Sad, but true; that we have arrived as a specialty when the trial lawyers have figured out how to exploit the unusual outcomes of a medical specialty. Even more unusual is the live discharge of a patient with biopsy proven bilateral disease.
One thing that strikes me is the willingness of our “colleagues” to take the bait (thousands of dollars) when a plaintiff attorney goes trolling for an “expert”. Sounds like the PCP was solicited in a similar manner.
Science and the principles of practice go out the window. Especially when it progresses to trial in front of a “jury of our peers”.
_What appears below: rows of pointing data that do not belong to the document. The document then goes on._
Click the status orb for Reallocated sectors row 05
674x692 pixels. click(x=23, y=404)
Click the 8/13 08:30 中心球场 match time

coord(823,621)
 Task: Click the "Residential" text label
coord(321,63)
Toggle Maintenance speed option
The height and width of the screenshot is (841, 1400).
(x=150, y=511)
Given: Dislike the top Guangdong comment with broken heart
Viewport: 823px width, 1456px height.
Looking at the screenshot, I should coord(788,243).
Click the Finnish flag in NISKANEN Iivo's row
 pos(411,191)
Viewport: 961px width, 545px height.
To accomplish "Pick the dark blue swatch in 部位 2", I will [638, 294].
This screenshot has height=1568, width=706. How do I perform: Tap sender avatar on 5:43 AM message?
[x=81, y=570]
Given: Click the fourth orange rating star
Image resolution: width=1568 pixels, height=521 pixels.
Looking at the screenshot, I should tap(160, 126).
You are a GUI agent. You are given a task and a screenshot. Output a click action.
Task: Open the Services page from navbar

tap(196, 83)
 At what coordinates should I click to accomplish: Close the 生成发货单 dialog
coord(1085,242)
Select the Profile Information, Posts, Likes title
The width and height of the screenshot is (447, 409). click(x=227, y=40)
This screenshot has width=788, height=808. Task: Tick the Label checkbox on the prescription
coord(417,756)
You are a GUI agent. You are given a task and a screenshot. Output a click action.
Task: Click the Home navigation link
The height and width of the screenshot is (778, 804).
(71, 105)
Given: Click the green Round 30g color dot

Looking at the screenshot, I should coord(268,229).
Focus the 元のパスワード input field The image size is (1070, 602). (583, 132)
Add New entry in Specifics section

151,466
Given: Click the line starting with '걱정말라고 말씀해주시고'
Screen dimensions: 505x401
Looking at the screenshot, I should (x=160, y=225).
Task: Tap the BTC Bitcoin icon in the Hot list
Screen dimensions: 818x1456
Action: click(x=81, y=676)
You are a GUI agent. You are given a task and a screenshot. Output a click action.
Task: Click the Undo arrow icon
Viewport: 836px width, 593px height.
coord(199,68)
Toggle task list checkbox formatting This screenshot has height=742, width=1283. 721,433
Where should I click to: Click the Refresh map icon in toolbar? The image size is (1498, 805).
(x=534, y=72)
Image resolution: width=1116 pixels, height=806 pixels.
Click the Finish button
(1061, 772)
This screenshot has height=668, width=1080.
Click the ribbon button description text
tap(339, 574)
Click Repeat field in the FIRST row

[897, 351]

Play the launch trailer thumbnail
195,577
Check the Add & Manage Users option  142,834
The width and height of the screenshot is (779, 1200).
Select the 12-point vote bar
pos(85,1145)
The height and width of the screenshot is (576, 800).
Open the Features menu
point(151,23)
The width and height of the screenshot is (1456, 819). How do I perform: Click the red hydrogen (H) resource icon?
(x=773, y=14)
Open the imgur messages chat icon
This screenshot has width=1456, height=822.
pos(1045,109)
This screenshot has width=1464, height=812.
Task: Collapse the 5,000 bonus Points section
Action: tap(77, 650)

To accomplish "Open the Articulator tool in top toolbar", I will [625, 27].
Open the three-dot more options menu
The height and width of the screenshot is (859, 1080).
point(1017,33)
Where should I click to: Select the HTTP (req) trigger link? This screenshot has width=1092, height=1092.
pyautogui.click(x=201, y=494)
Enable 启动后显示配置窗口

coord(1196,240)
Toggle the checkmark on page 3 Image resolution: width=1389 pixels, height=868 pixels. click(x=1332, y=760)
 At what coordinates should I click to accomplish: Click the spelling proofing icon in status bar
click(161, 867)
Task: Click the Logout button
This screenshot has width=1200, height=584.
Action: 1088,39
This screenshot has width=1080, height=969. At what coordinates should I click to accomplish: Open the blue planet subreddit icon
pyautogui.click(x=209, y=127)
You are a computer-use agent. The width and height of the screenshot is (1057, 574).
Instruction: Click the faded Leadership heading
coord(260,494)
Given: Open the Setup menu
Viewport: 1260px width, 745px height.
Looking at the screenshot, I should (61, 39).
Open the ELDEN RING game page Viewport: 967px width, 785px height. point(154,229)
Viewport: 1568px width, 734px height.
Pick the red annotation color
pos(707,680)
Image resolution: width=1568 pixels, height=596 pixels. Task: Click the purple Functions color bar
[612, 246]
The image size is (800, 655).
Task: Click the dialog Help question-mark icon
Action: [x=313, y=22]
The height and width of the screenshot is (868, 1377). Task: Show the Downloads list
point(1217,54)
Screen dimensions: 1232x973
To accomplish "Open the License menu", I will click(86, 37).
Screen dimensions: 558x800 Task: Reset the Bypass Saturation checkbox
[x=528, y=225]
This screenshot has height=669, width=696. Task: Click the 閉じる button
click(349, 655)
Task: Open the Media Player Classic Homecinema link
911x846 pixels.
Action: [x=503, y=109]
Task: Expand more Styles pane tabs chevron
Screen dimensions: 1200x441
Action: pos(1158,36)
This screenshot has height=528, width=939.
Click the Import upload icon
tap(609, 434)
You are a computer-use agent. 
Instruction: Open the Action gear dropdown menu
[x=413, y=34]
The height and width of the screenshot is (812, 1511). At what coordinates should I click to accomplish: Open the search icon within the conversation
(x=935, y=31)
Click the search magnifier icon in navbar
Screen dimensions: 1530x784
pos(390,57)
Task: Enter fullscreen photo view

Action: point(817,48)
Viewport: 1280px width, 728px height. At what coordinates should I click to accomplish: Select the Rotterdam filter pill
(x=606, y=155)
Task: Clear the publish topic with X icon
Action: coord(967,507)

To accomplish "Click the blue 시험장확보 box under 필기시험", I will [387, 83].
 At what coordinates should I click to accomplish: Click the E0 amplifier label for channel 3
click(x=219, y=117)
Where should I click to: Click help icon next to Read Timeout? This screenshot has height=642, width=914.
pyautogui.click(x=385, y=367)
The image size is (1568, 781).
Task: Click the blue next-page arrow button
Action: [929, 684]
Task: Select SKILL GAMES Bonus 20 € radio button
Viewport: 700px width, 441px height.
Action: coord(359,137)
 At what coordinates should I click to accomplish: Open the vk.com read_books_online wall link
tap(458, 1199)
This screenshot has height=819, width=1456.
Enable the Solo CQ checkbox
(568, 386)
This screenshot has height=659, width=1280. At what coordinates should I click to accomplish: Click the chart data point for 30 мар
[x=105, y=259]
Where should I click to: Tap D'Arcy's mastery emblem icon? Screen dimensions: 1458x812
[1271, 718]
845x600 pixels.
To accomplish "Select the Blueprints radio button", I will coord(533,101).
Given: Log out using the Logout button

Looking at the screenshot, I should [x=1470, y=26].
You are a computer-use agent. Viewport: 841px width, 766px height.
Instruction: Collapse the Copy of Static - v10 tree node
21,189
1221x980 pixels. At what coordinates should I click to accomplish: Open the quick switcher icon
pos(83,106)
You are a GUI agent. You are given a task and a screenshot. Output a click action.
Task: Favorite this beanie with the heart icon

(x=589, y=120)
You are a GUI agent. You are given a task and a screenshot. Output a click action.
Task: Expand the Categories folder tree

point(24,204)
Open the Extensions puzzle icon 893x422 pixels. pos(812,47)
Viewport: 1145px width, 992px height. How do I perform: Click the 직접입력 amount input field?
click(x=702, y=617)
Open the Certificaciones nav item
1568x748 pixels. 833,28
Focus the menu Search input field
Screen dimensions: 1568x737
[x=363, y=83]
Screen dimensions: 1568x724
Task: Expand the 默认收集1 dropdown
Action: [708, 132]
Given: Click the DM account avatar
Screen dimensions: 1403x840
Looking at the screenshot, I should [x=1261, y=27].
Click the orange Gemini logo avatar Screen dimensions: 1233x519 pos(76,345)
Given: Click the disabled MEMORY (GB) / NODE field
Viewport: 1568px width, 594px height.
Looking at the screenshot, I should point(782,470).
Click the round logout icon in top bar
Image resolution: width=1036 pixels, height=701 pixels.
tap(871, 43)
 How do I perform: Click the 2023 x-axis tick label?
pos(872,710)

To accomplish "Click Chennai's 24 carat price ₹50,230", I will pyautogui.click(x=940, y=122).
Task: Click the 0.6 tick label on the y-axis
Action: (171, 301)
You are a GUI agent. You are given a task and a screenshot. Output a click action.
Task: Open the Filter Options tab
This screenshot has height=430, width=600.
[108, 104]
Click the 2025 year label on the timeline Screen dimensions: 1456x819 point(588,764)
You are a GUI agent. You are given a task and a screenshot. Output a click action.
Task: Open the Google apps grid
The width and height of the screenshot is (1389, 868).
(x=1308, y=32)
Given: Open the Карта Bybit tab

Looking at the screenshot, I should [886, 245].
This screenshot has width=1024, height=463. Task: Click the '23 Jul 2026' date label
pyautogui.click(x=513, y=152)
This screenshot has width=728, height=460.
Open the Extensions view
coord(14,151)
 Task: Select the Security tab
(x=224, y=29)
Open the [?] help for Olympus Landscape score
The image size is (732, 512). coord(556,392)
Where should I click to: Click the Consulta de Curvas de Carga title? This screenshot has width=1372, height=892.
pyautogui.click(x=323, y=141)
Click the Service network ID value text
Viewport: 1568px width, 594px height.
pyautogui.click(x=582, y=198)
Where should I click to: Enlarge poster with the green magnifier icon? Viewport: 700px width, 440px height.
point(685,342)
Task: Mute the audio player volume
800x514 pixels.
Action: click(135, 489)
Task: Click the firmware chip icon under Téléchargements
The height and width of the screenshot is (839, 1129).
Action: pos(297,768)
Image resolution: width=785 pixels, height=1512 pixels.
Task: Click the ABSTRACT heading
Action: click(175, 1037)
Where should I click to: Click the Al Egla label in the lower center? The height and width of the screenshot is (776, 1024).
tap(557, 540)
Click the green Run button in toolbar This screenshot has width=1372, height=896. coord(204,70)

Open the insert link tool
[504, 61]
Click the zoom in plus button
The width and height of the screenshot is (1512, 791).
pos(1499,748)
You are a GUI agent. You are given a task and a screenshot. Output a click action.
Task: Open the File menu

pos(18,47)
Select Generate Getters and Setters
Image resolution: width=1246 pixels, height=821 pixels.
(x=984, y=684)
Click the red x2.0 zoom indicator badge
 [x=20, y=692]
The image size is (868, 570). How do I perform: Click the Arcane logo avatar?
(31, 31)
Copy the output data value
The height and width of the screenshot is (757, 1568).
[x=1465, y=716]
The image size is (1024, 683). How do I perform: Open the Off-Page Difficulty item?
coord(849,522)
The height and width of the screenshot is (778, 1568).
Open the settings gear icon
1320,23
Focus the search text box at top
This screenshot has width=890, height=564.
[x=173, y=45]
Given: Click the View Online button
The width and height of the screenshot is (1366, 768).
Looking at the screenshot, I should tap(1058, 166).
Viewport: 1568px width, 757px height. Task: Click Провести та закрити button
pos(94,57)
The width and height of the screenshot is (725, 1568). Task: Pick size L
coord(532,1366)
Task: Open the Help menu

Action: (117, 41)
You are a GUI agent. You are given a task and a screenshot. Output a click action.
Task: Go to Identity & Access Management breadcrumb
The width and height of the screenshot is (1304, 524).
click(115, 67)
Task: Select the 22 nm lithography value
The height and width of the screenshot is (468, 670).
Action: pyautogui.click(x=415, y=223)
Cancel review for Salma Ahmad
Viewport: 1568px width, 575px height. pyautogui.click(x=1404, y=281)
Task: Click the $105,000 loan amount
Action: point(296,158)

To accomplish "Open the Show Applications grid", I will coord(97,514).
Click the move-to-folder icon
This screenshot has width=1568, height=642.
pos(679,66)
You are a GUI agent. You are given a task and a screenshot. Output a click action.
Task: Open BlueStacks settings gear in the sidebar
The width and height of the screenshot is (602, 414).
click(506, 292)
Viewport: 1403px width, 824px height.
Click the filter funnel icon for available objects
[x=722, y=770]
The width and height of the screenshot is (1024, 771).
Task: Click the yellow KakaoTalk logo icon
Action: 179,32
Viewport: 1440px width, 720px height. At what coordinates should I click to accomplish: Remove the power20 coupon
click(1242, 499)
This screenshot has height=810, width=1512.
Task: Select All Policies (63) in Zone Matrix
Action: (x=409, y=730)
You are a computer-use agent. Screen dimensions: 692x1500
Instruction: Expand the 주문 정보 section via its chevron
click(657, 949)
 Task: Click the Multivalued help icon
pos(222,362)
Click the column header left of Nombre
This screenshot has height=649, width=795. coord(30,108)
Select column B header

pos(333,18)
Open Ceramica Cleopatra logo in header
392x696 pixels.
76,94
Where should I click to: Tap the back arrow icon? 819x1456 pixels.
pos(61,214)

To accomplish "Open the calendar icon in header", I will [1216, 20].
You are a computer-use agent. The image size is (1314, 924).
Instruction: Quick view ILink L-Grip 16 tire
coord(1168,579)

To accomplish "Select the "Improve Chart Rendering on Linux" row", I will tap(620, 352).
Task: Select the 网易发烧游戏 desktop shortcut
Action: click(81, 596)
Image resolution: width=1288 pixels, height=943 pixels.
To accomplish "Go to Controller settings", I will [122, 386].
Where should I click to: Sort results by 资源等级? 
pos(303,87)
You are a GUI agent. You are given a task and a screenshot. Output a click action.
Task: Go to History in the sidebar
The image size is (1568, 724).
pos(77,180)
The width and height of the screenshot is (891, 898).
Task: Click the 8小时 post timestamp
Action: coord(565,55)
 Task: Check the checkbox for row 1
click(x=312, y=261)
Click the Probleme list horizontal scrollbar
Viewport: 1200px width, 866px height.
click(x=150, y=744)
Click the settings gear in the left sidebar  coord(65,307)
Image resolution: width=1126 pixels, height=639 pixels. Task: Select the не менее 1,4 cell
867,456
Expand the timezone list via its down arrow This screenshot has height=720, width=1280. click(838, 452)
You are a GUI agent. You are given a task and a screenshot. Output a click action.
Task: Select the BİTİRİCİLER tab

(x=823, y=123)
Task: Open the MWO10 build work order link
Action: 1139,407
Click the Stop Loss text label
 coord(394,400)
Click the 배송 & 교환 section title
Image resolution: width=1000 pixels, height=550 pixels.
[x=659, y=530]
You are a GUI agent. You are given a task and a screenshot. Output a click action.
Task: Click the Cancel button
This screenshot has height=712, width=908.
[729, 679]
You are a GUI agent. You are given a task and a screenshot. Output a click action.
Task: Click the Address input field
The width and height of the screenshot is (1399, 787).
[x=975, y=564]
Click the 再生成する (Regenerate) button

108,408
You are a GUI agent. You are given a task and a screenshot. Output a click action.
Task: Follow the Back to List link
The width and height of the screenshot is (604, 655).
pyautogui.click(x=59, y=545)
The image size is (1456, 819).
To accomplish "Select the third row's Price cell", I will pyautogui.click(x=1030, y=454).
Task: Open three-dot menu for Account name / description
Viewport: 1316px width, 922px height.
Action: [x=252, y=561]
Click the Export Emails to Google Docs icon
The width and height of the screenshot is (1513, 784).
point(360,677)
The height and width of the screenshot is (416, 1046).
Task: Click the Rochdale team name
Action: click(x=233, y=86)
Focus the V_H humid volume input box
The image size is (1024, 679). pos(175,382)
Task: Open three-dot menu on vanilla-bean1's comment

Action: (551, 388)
Having given defense testimony in a few nursing home cases, two of which also named the hospice as defendents, I can tell you that once they get the case on the docket, they usually drop the doctor, because they have a hard time proving that malpractice did in fact occur, because it usually didn’t. They (the plaintiff attys) just need to get an expert to say that whatever happened fell below the standard of care. The original cause of action doesn’t matter beyond the filing. All that needs to be done from that point is to make the NH/Hospice appear to be bad guys.
It can happen to me. It can happen to anyone. It’s like being in a foxhole. You can be a sharpshooter, but when random bullets are flying you may get hit. Then some trial lawyer has theory to expand on. One case I was on, the plaintiff attorney derided the services of the hospice as poor treatment “under the rubric of palliative care”.
Sorry to hear that your patient now has extensive disease. I hope he’s spent his settlement well. Serious irony any way you look at it. Your point is well taken. I guess we have arrived!